RE: The aggregates and intention

Posts: 1665 Join Date: 5/18/10 Recent Posts
Tommy M:
From listening to some mindboggling Rob Burbea talks on dependent origination/cessation and the dependent part of dependent origination makes time look like it's only a concept (because you can infinitely slice time, so no time) and all time really is is a bunch of particles pushing against each other. Because there is no dividing line between moments of time (because one conceptual moment must touch another one) it makes dependent origination (which is often taught in a linear way) seem time dependent which it must not be.

Dependent origination is synonymous with emptiness, not cessation. Take time, linearity and particles out of the equation completely, they are only concepts (mental fabrications) and cannot be found in direct sensate experience other than via mental imputation; the apparent linearity of experience which leads to the conceptualization of "time" is entirely implied.
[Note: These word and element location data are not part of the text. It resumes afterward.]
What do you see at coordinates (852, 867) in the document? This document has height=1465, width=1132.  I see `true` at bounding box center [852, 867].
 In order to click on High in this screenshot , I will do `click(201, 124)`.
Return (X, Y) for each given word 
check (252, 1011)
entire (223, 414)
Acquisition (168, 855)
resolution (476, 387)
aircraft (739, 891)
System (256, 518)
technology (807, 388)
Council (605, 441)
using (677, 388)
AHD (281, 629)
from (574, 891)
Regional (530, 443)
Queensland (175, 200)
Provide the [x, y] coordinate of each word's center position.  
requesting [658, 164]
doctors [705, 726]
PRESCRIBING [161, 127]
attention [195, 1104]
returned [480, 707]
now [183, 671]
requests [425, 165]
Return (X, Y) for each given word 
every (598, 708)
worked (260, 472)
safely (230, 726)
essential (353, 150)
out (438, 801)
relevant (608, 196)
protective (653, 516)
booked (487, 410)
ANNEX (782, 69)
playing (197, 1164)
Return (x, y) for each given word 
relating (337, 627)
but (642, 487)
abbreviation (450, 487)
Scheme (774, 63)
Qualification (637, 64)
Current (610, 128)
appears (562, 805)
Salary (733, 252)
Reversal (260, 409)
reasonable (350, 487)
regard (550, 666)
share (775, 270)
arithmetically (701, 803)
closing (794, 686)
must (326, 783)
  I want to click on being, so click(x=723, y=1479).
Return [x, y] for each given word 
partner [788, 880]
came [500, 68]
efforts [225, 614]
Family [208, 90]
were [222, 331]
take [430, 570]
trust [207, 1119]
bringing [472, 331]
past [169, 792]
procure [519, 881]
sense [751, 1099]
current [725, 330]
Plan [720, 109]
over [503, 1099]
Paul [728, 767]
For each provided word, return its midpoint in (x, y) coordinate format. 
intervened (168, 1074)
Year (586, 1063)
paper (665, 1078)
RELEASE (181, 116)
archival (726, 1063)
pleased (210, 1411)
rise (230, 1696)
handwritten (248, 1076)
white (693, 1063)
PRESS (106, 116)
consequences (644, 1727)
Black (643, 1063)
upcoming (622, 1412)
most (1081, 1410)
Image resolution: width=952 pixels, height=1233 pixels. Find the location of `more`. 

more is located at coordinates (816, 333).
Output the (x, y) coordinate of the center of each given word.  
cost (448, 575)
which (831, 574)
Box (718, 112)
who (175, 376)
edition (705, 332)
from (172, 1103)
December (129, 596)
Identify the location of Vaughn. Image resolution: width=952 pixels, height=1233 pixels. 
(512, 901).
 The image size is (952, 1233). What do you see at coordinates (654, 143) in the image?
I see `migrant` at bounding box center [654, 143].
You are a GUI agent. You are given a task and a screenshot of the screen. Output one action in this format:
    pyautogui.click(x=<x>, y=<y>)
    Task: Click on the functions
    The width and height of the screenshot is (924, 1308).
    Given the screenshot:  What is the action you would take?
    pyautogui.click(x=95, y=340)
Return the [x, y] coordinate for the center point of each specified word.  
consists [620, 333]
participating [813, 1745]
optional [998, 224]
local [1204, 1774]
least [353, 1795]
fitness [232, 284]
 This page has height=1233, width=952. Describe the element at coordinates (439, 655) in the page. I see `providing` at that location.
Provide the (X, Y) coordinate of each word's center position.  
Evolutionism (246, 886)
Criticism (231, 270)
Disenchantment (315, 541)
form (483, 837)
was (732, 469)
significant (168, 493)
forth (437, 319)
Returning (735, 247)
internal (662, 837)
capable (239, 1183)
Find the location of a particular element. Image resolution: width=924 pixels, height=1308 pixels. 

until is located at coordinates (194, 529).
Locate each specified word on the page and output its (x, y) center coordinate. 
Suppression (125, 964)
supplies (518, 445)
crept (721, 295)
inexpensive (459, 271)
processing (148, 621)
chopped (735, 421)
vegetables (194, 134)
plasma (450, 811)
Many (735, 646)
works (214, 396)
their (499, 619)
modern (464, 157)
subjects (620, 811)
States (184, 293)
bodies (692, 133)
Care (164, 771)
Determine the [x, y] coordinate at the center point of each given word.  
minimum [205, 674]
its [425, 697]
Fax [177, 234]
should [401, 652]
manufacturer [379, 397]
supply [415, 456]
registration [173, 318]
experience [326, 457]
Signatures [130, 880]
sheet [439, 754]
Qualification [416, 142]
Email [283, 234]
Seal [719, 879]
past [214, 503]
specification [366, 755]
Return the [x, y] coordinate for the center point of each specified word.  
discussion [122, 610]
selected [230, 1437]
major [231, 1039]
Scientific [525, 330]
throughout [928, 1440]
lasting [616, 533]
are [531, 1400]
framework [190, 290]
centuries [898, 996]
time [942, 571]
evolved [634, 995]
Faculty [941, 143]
Understanding dependent origination/emptiness is understanding that no 'thing' actually exists, all we can ever experience are the six streams of sense consciousness which we conceptualize as seeing, hearing, etc.


Yes I see what you mean. Cessation = All consciousness blinks out. Emptiness = Realization that no self is found.

I listened again to Burbea's talk and typed down some quick notes:

As we cling less, perceptions fade. When there is less delusion and identification the experiences begin to fade. Disidentify the intention to pay attention and with consciousness. Disidentify with awareness. Use Samadhi and metta to soften the fear of letting go. Samadhi helps to fade consciousness. We need to see the fading of self, thing, time collapse over and over again. The understanding feeds the experience and the experience feeds the understanding. Consciousness = knowing. Consciousness has to fade. When there is no clinging there is nothing for consciousness to lean on. When we have no concepts of self, object, and time this trinity dissolves. The unfabricated is the middle path between hedonism and nihlism. There is no language there so adding words to it won't do it justice.


Now looking at the Shikantanza instructions I can see sort of what the Zen types are aiming at but knowing this helps to see how the realization of emptiness helps to reduce clinging which aids in reaching cessation.